Task brief:
Update the lines from the line containing "You are a computer-use agent. The" through the last line, replacing "search field" with "search box" and leaving all else unchanged. Give only those lines, and omit the pictures.

Data entries:
__________________________________________________

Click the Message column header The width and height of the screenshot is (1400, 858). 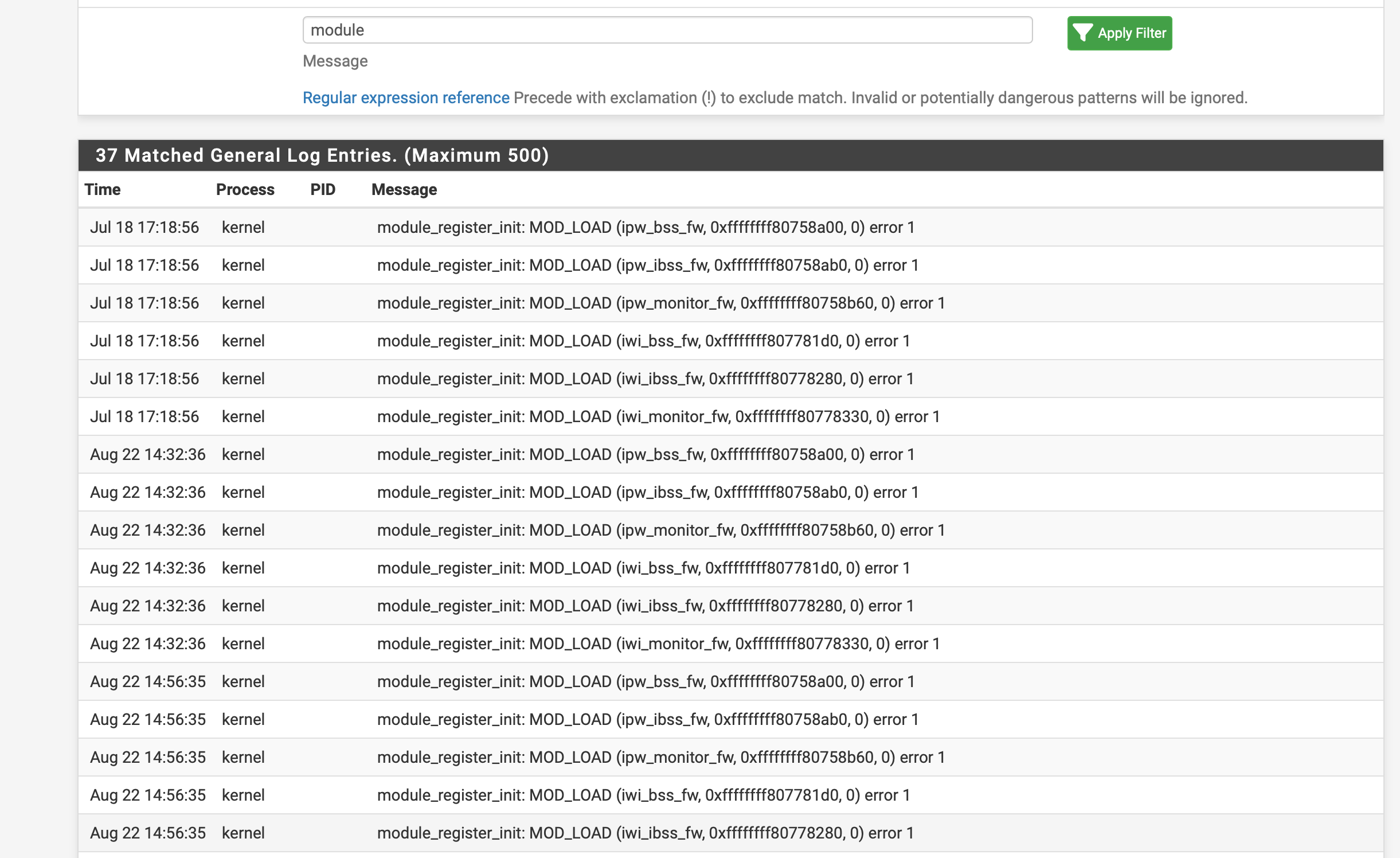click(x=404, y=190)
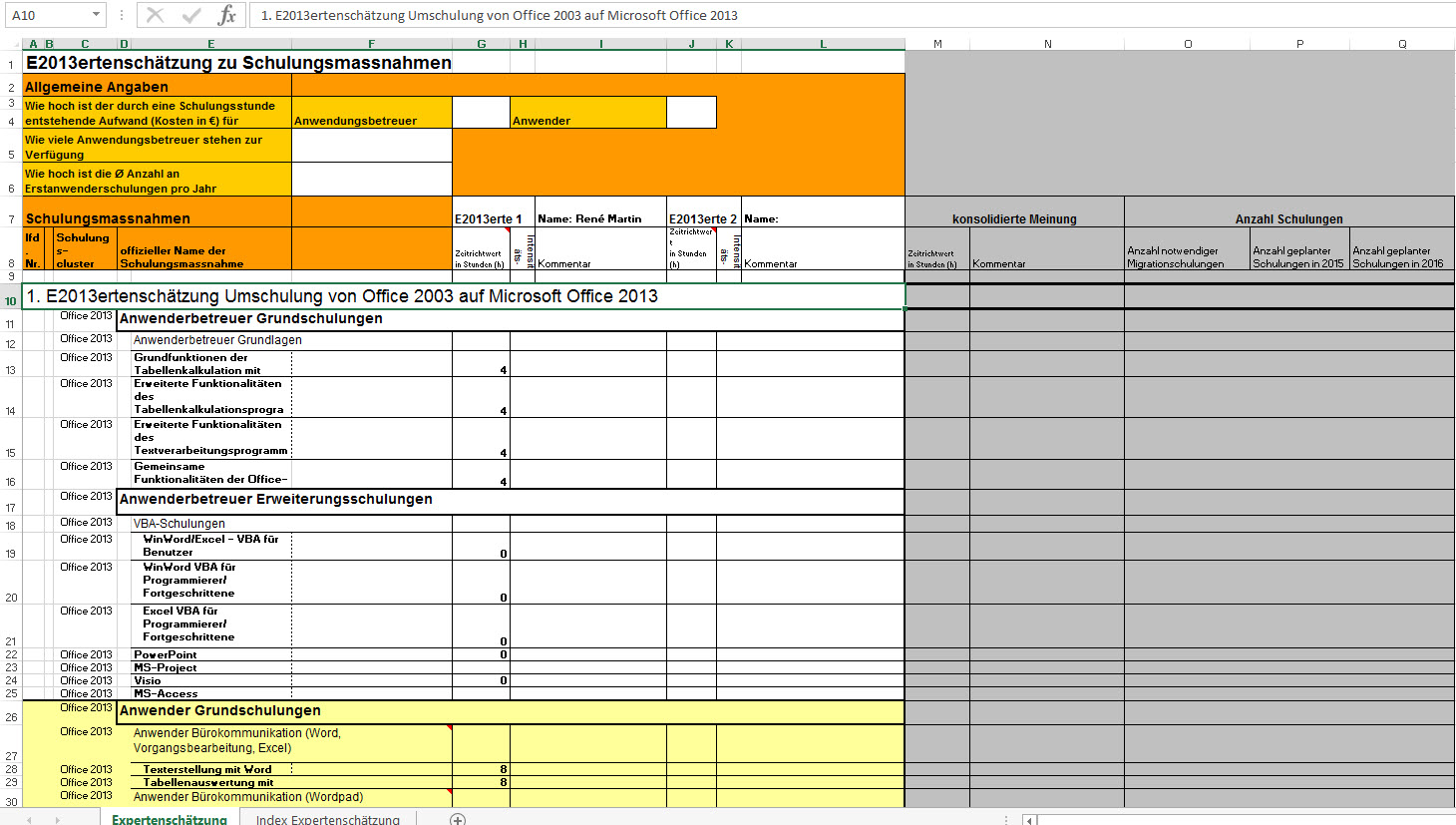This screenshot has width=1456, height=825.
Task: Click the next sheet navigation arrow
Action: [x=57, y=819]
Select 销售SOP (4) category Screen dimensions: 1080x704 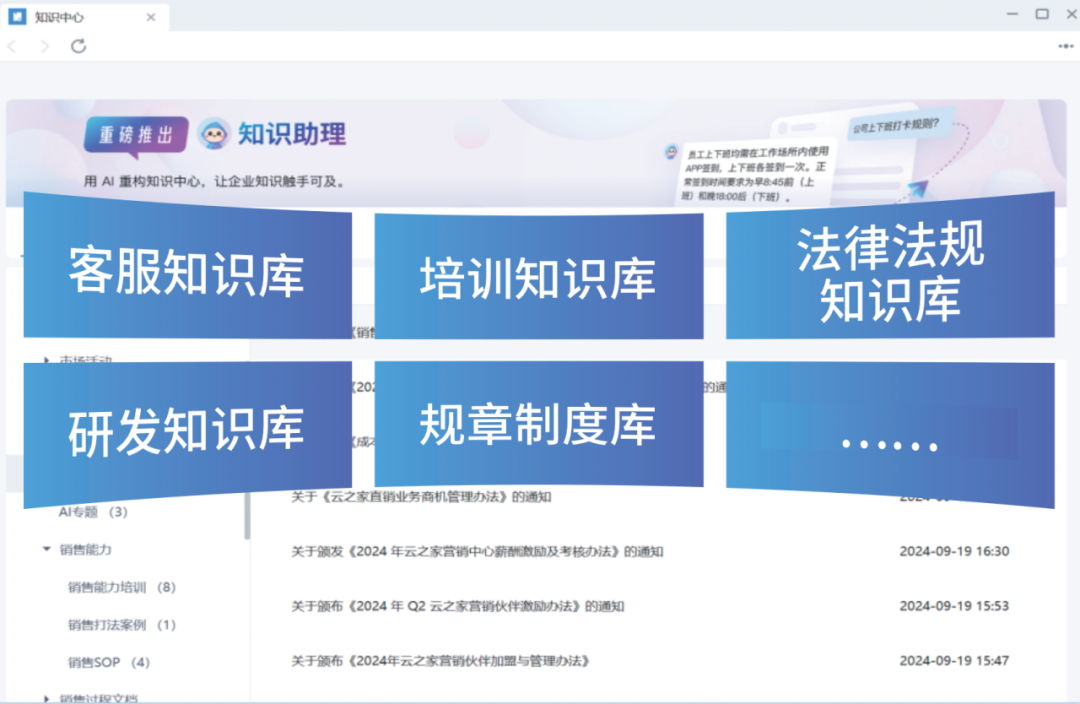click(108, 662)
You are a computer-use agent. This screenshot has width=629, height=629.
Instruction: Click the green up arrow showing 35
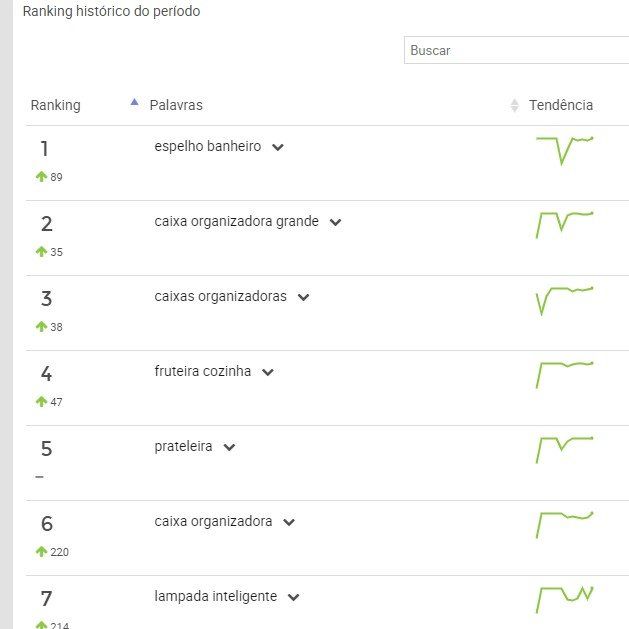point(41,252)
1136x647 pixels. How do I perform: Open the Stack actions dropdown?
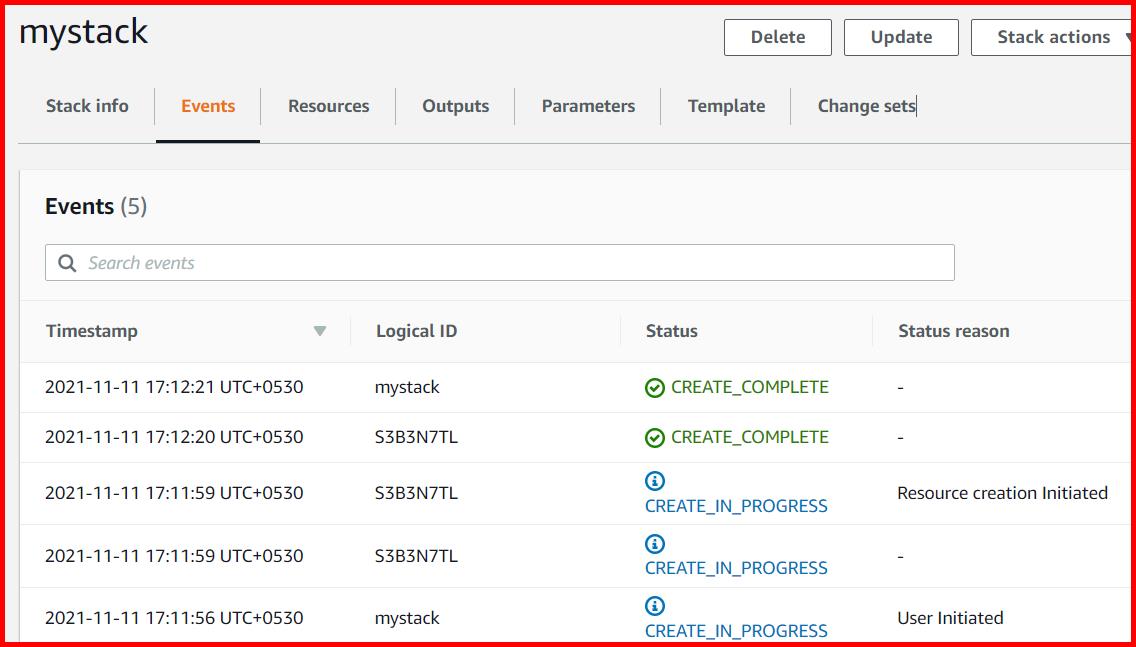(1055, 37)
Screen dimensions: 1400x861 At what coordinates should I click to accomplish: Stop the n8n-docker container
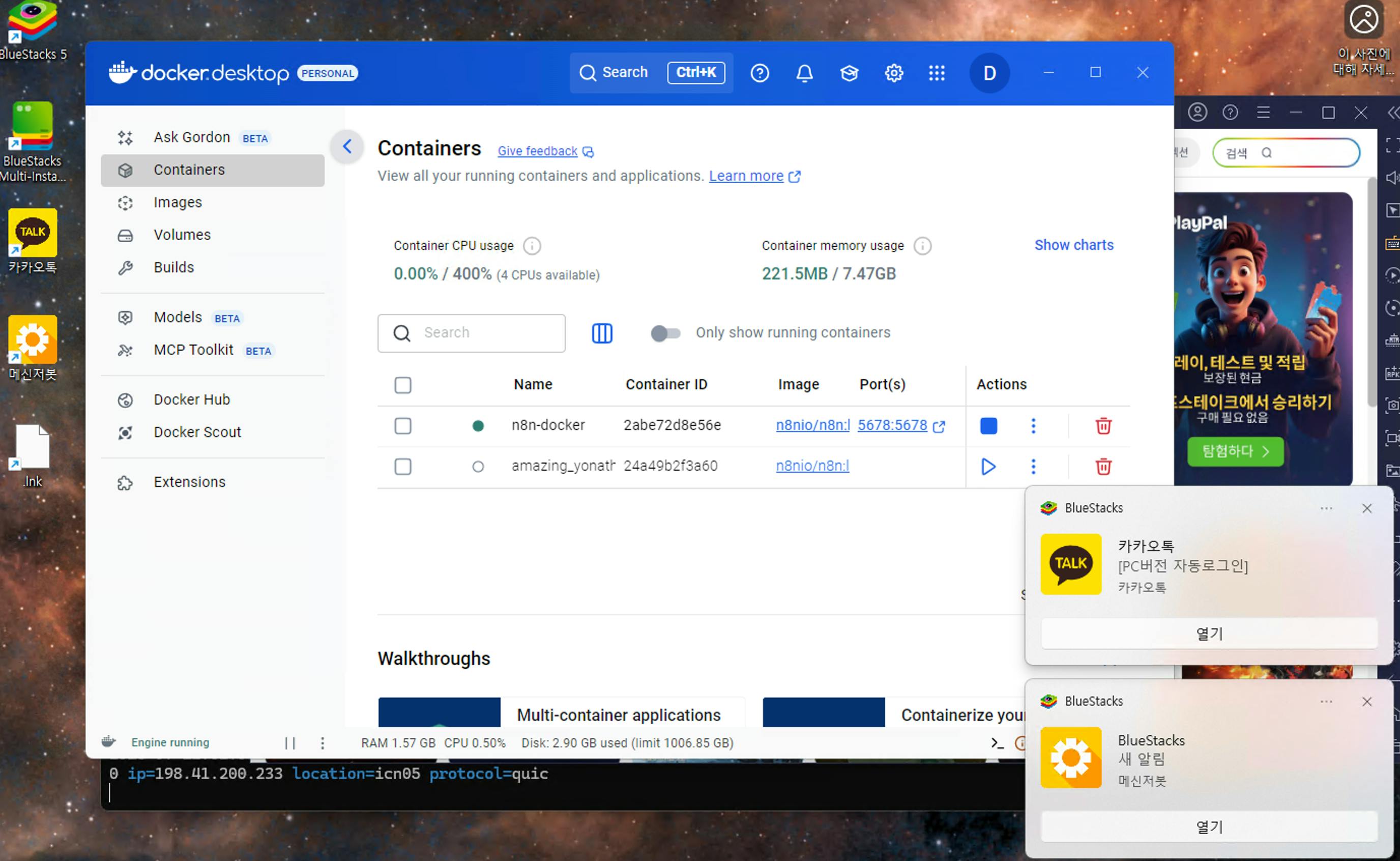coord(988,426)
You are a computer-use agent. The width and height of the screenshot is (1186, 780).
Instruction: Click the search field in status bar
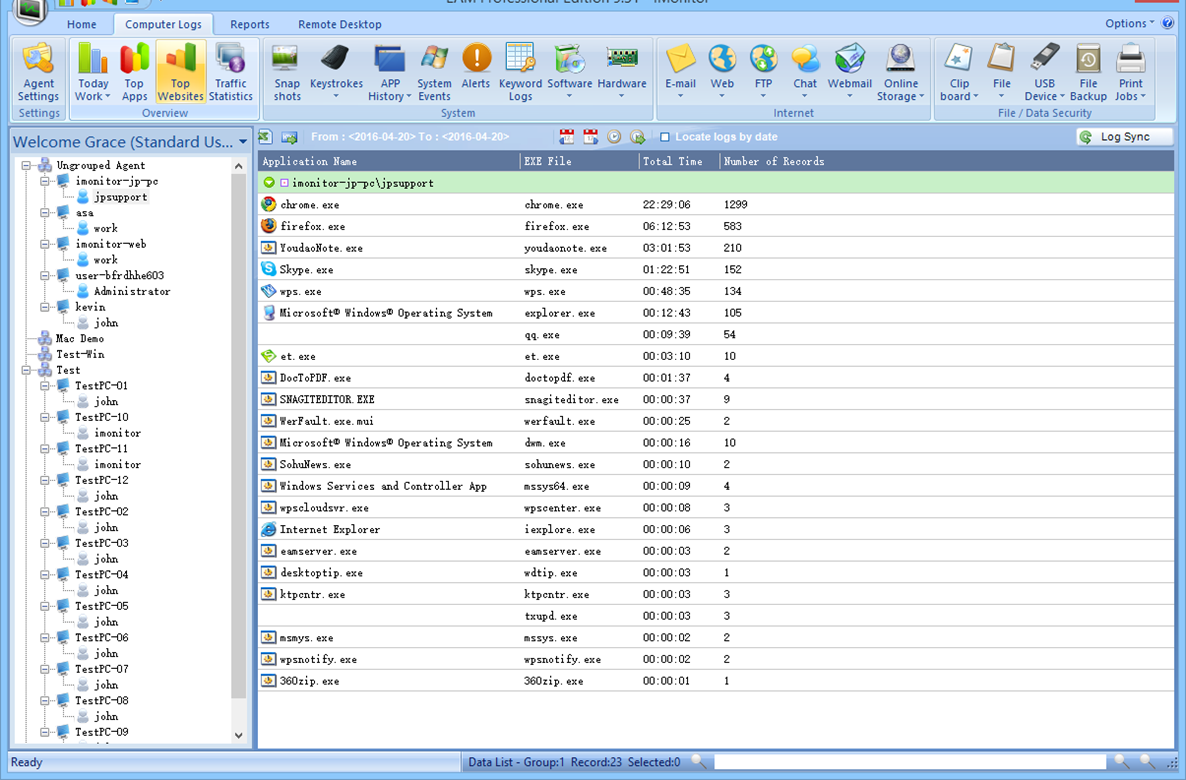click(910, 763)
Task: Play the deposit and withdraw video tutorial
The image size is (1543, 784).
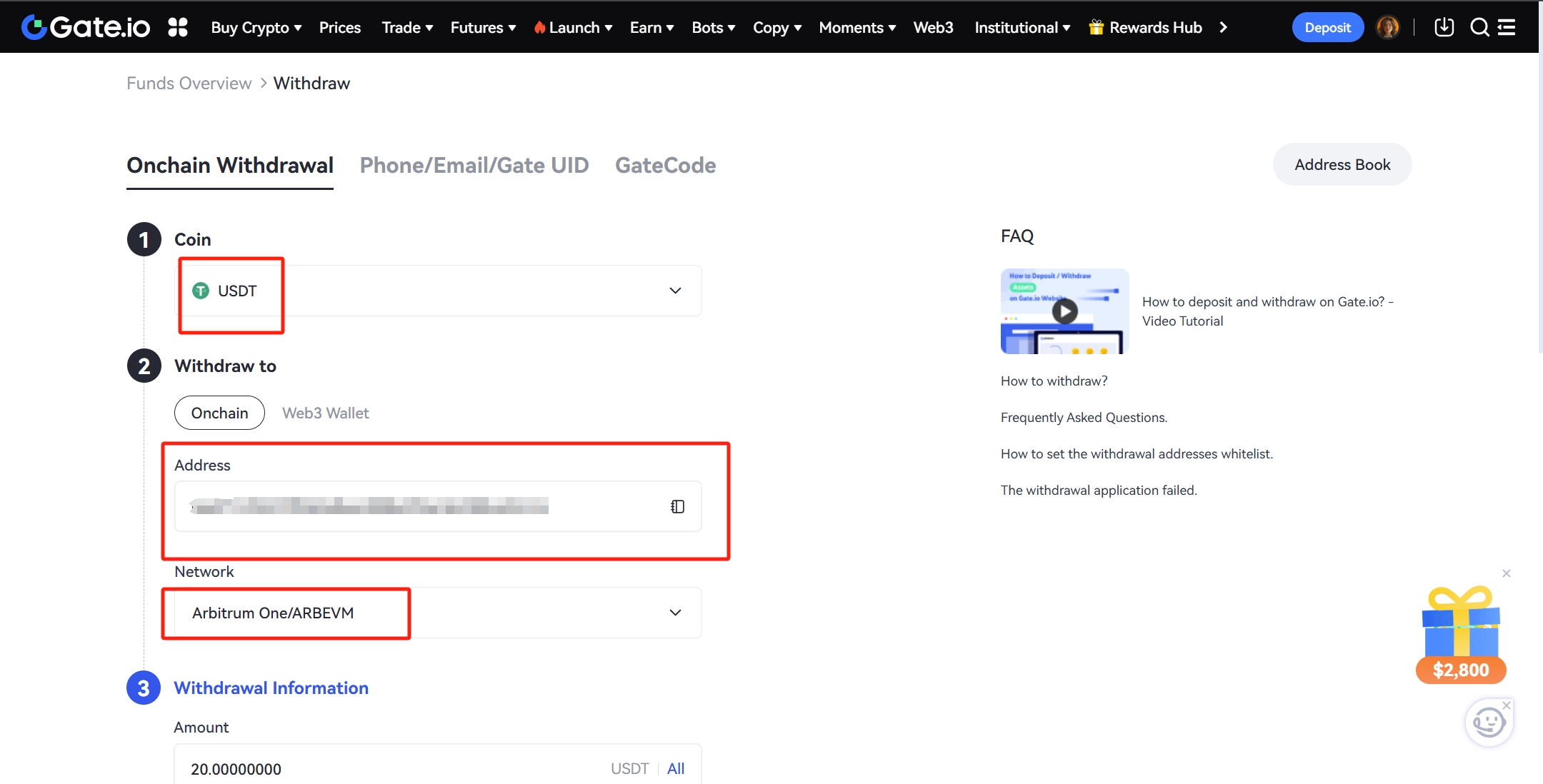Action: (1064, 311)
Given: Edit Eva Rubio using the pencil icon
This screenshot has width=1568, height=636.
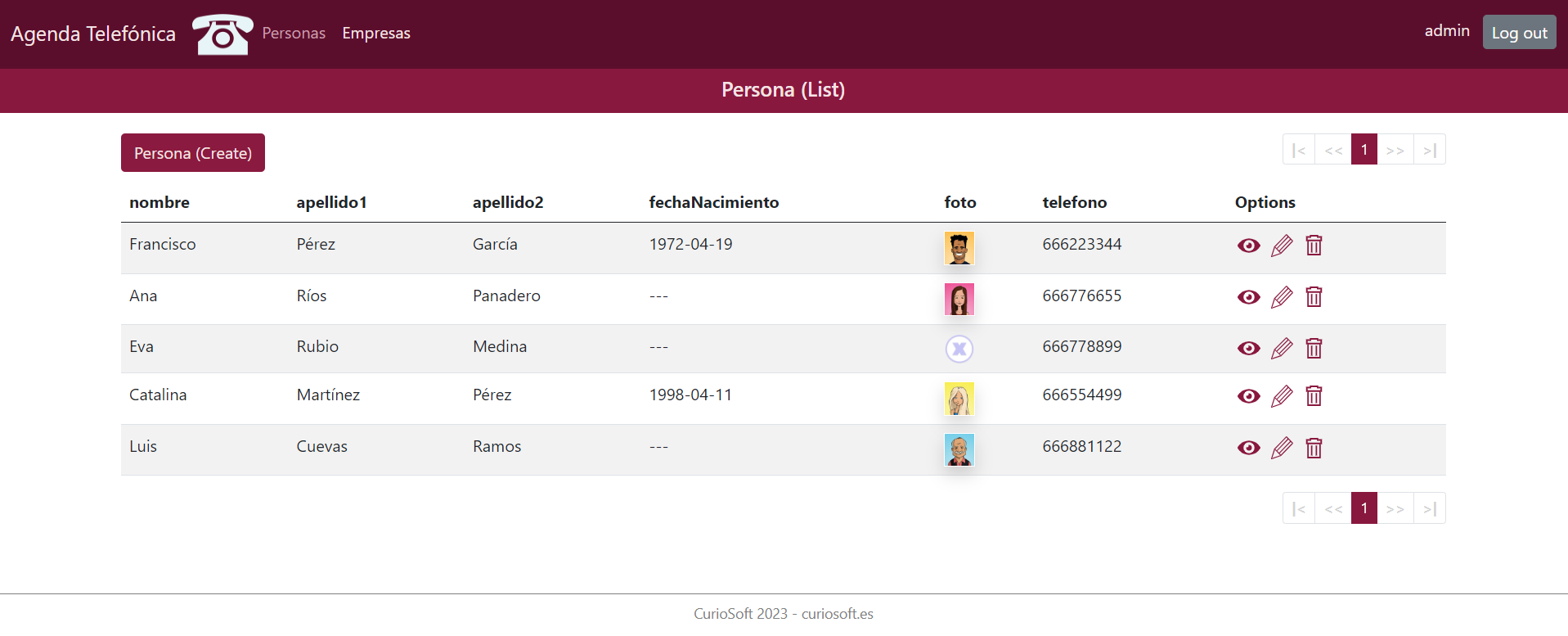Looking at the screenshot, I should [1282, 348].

__________________________________________________

Answer in full:
You are a computer-use agent. The width and height of the screenshot is (1186, 780).
Instruction: Click the search box in status bar
click(910, 763)
Task: Play the deposit and withdraw video tutorial
The image size is (1543, 784).
Action: (1064, 311)
Given: Edit Eva Rubio using the pencil icon
This screenshot has width=1568, height=636.
Looking at the screenshot, I should [1282, 348].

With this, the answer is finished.